Entries taken from a collection:
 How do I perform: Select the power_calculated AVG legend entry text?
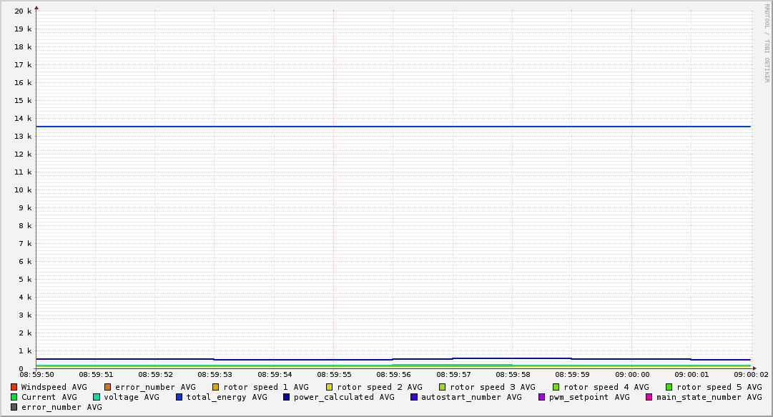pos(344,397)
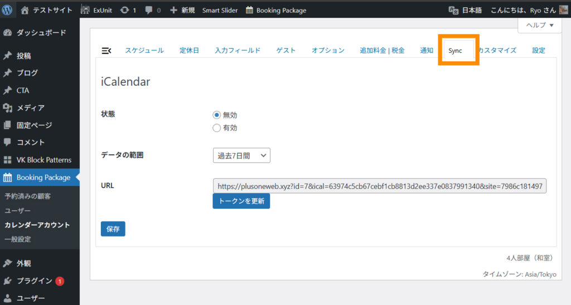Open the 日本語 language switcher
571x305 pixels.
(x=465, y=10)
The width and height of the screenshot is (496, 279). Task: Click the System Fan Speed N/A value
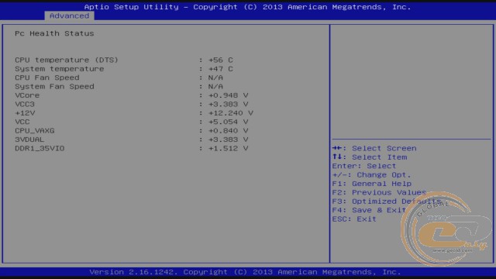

* [Required work]:
Each entry is to be returned precisely as it appears, but the pictures are to be dropped.

* [Response to this task]:
 How do I perform: Select the power_calculated AVG legend entry text?
pos(344,397)
Open the 日本語 language switcher
571x305 pixels.
(x=465, y=10)
The width and height of the screenshot is (496, 279). Task: Click the System Fan Speed N/A value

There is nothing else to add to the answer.